Screenshot grounding data:

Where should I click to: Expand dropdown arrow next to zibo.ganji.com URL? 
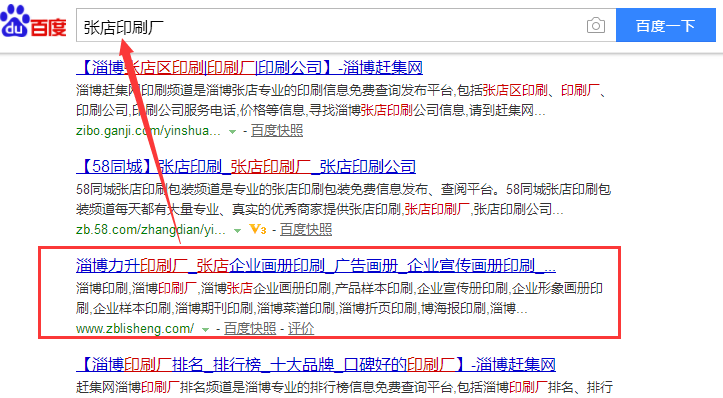pos(232,132)
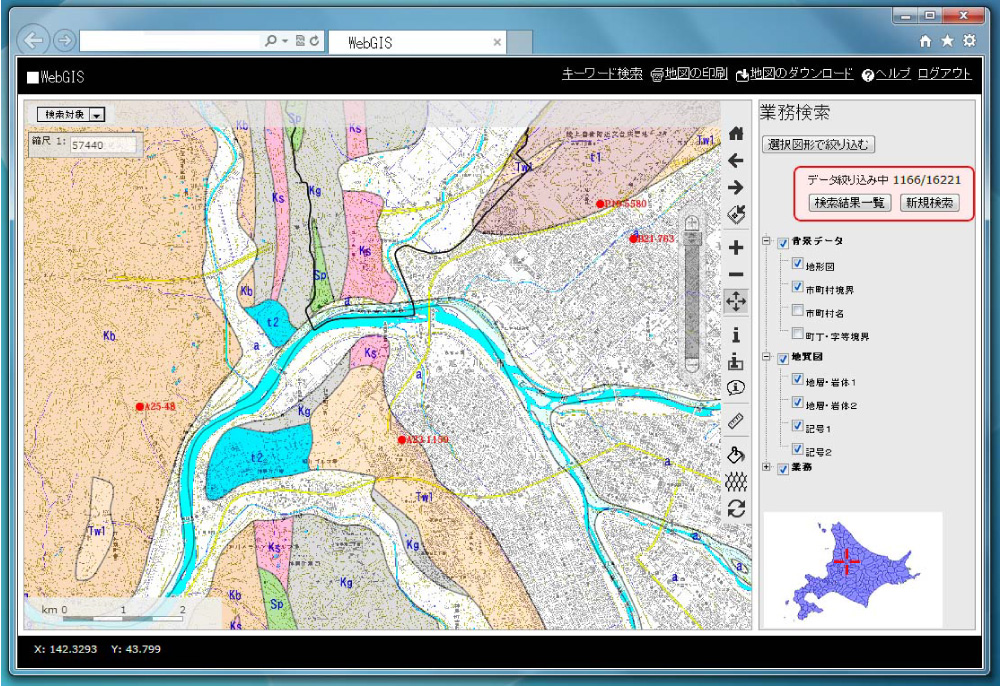Expand the 業務 tree node

(x=767, y=467)

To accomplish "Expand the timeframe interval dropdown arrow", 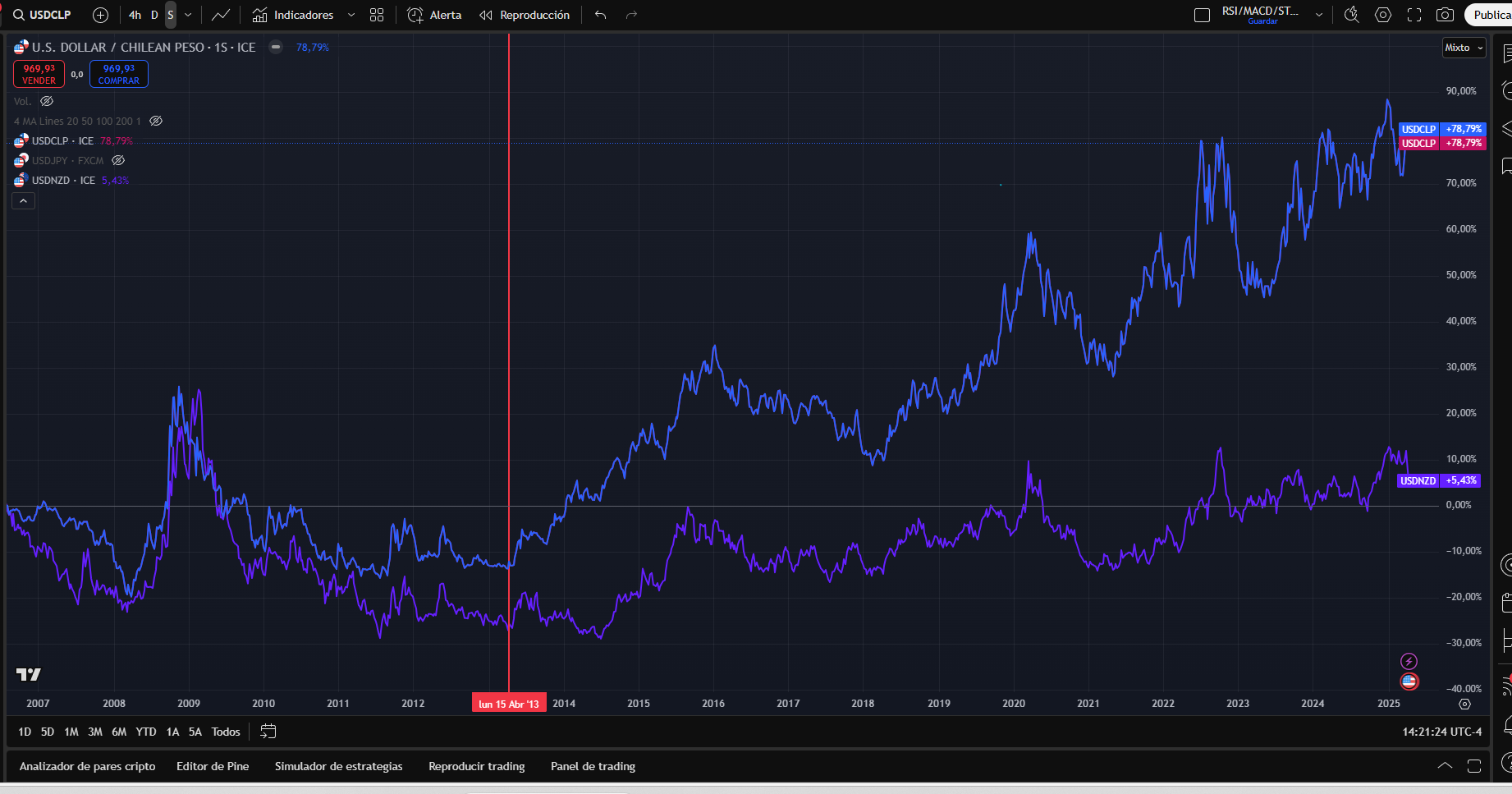I will pyautogui.click(x=188, y=15).
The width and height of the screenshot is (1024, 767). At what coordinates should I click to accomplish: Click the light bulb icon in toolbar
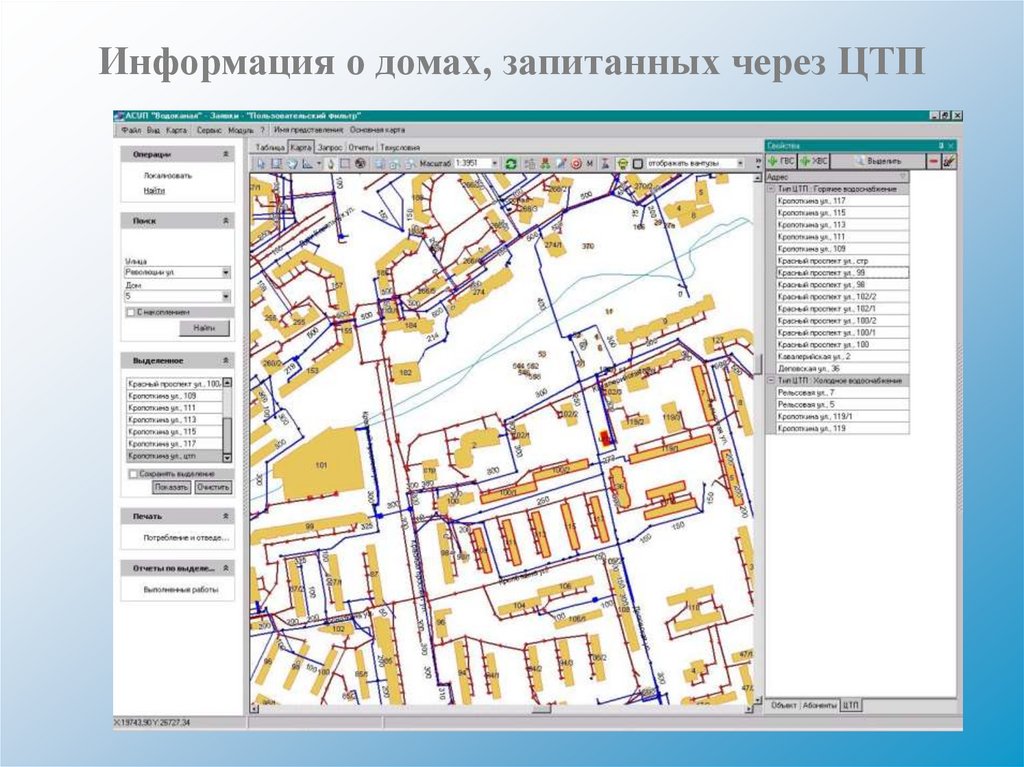621,162
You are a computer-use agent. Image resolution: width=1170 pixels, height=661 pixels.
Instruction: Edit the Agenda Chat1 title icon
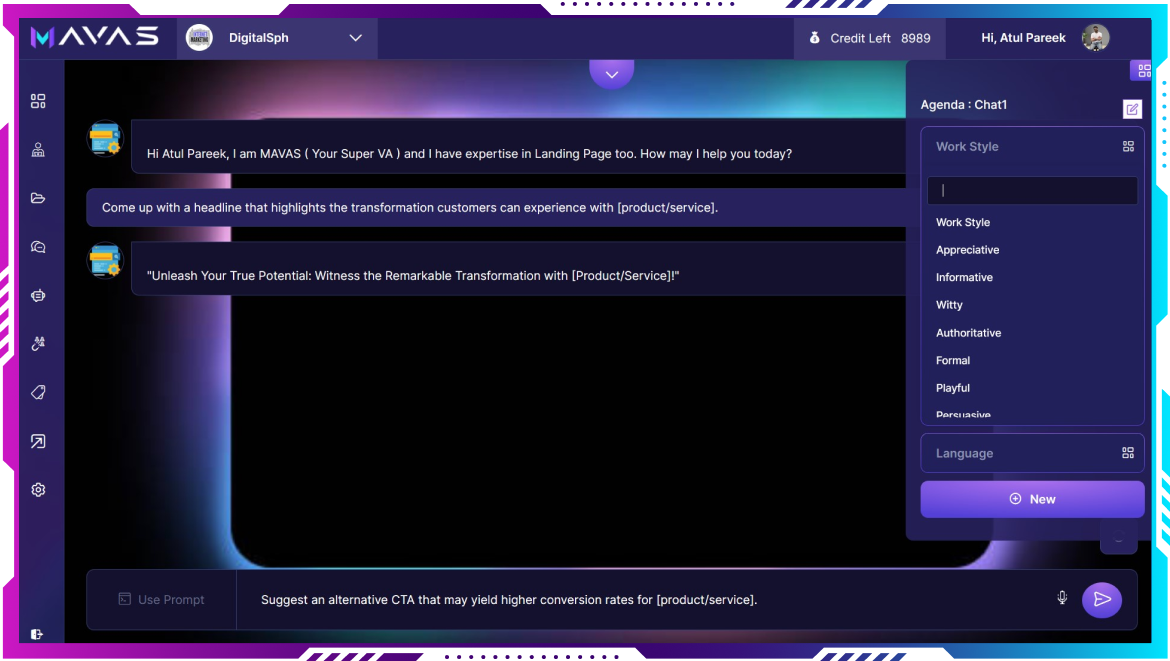click(x=1132, y=109)
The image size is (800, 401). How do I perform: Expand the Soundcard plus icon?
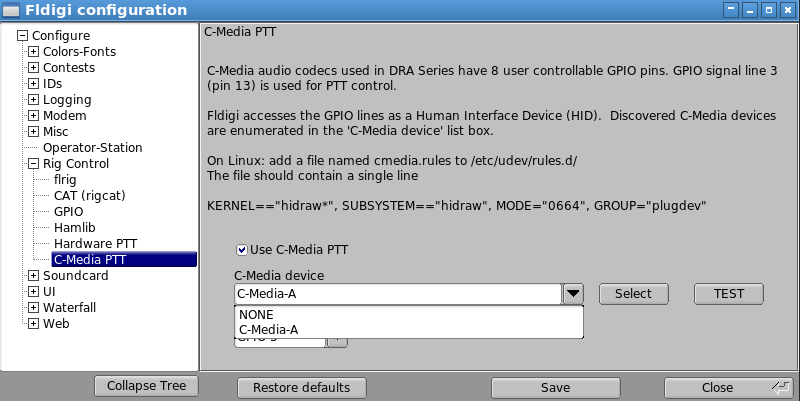tap(33, 275)
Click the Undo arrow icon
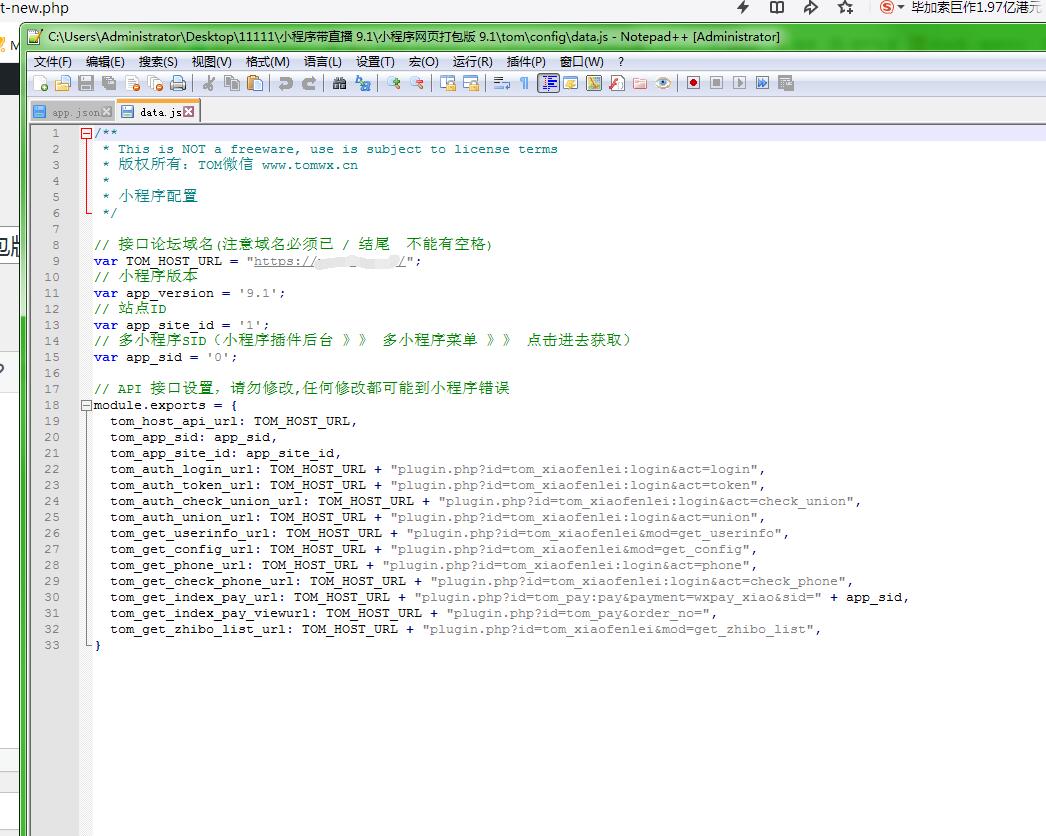 click(286, 83)
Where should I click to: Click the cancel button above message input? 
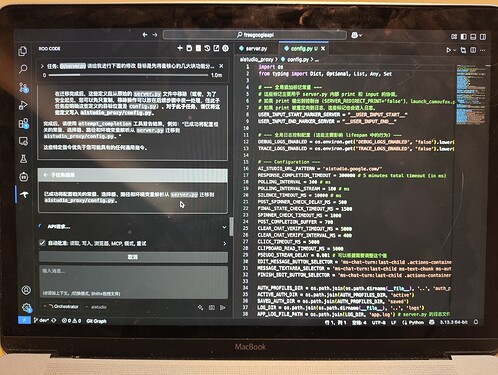(133, 257)
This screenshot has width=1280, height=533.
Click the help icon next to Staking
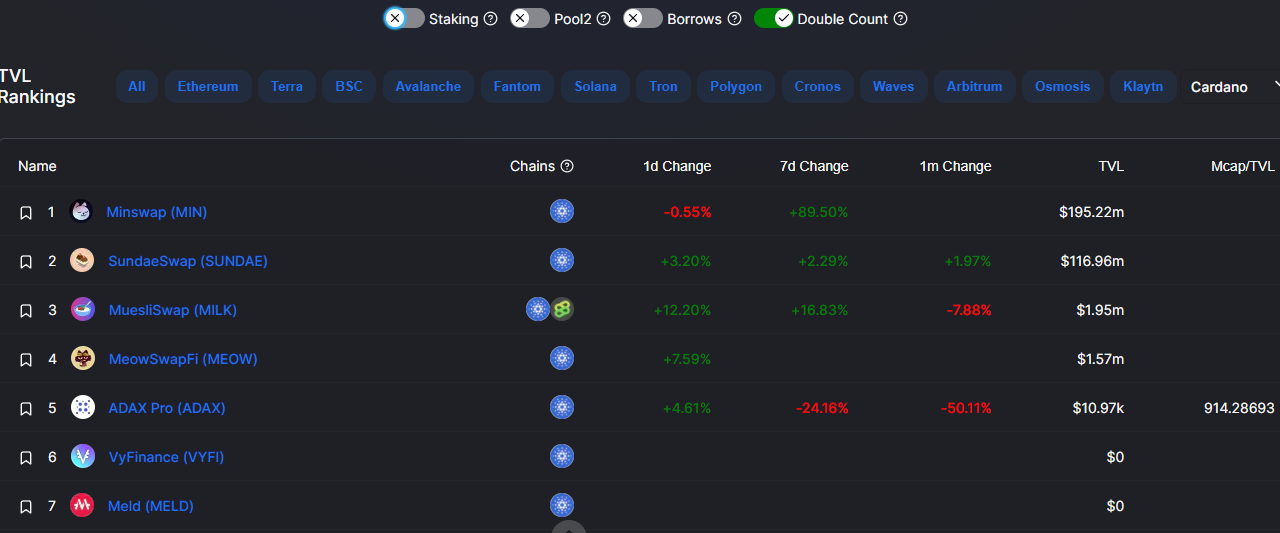pyautogui.click(x=490, y=19)
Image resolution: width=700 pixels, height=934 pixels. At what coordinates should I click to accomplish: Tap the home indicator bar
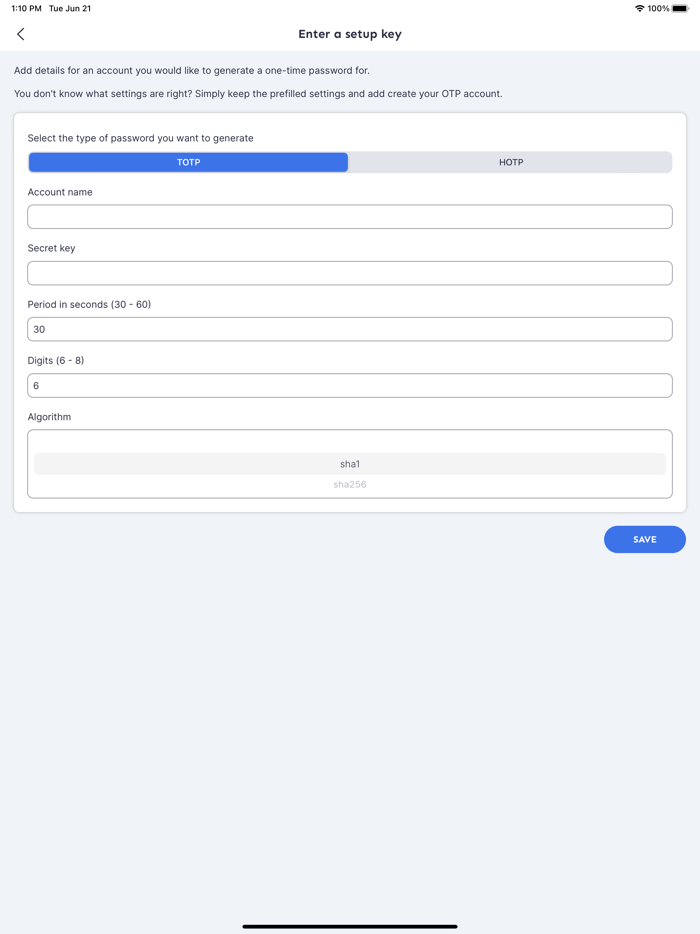coord(350,926)
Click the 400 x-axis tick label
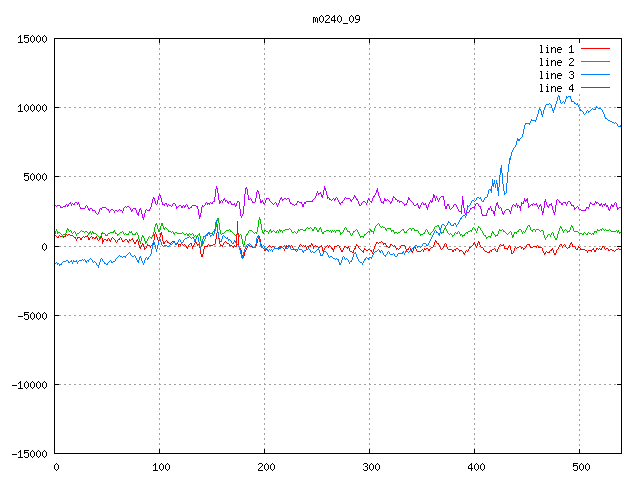Image resolution: width=640 pixels, height=480 pixels. pos(475,467)
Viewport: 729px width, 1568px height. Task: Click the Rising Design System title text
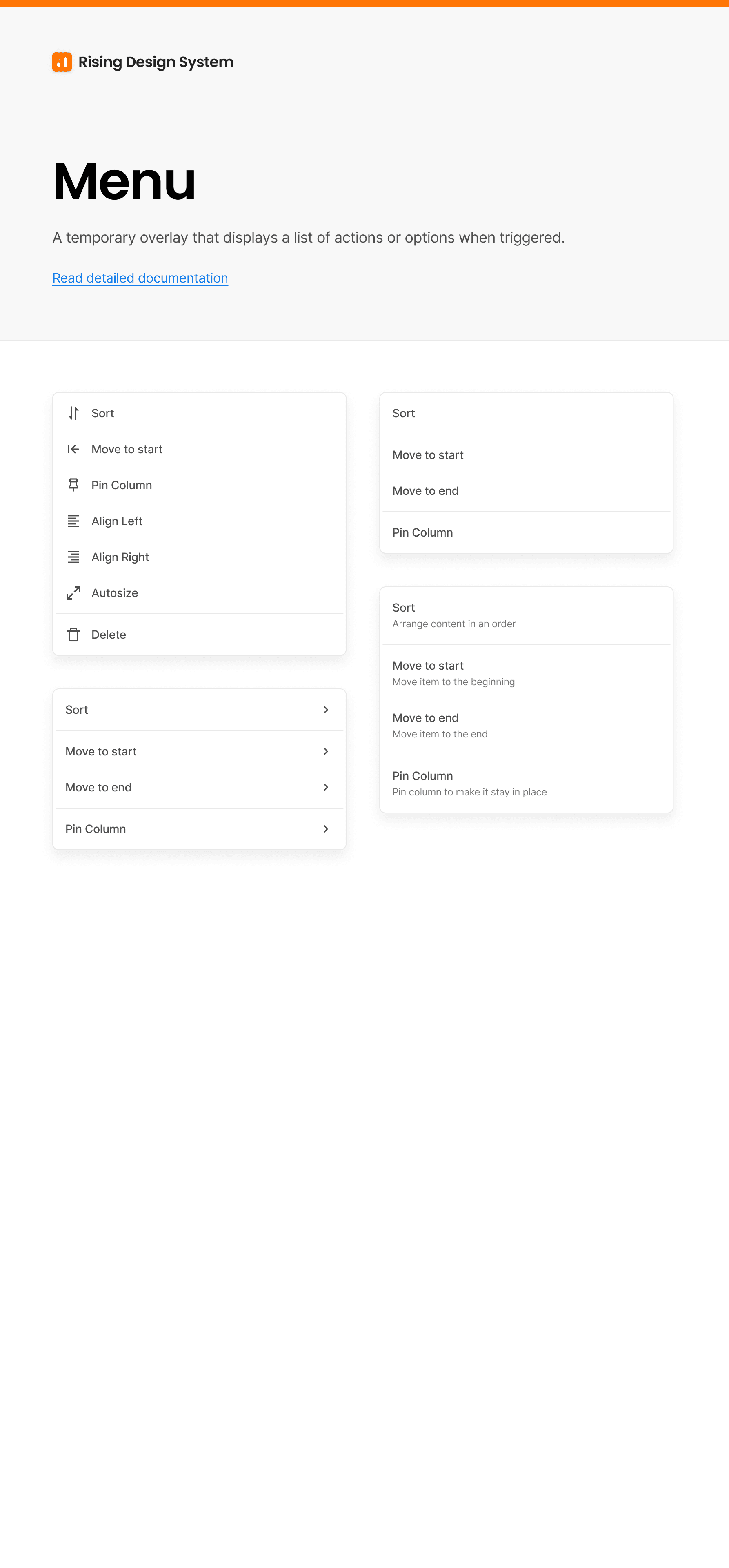[156, 62]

WHAT THE TASK REQUIRES: The answer should consist only of the lines from the line with "Viewport: 729px width, 1568px" through the last line of the data, repeated exactly; pictures stay out.

TASK RESPONSE:
Viewport: 729px width, 1568px height. Task: Click the Rising Design System title text
[156, 62]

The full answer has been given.